The researchers suggest different hormone levels (such as testosterone) in each hemisphere and neurotransmitters might be unevenly distributed to each hemisphere (such as dopamine, involved in reward behaviors) as giving rise to a bias to turn right.

This may have implications if you are left handed and your partner is right-handed or vice versa. It is likely that as a kiss initiator you will alter your partner’s spontaneous head leaning to a comfortable direction or as a kiss recipient you will be affected in a similar manner by your partner’s head leaning direction.

There is a strong cultural bias against being left-handed in Bangladesh and many other non-Western societies, so it is not always clear whether one’s handedness matches his or her innate hand preference.

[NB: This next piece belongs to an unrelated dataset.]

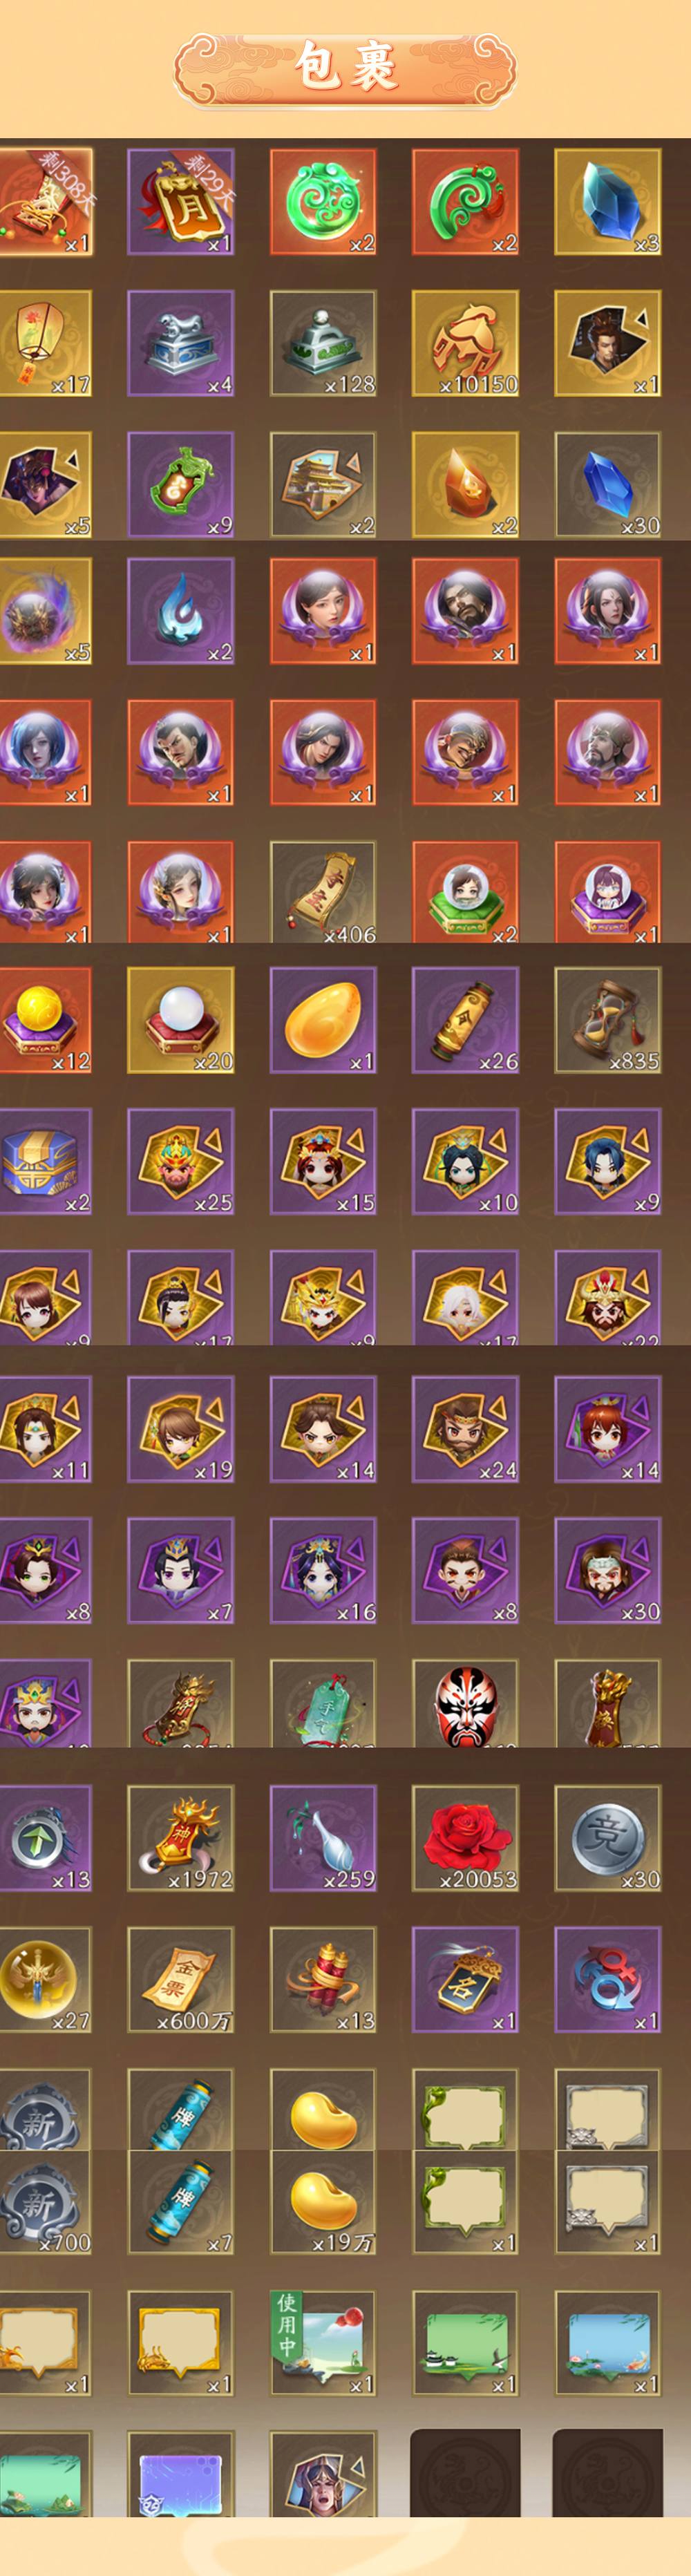Select the white pearl on stand x20
Screen dimensions: 691x2576
(181, 1020)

Lead author from the Department of Psychology at the University of Dhaka, Dr. Rezaul Karim, explained: “Head turning is one of the earliest biases seen in development – even in the womb a preference for turning the head to the right is observable before that of favoring the right hand or foot. Whether this fundamental bias is innate and extends into adulthood is a lingering question for neuroscience and psychology.

“We as humans make lots of behaviors while interacting with others every day, but almost all the time we are not aware of the biases we have in those behaviors, such as in turning the head to one side during lip kissing. Prior studies also poorly understood the phenomena as they ignored the role of kiss recipients or were unable to disentangle the impact of kiss initiators on the head turning direction in kiss recipients.

“This is the first study to show sex differences in the initiation of kissing, with males more likely being the initiator, and also that the kiss initiators’ head-turning direction tends to modulate the head-turning direction in the kiss recipients. Based on our prior theoretical work we are also able to make new hypotheses about the underlying neural basis for these behaviors. ”

Dr. Michael Proulx from the University of Bath Department of Psychology added: “This study is unique in giving us a look into a private behavior in a private culture with implications for all people. Prior works could not rule out cultural learning due to having Western samples. It turns out, we as humans are similar even if our social values differ.”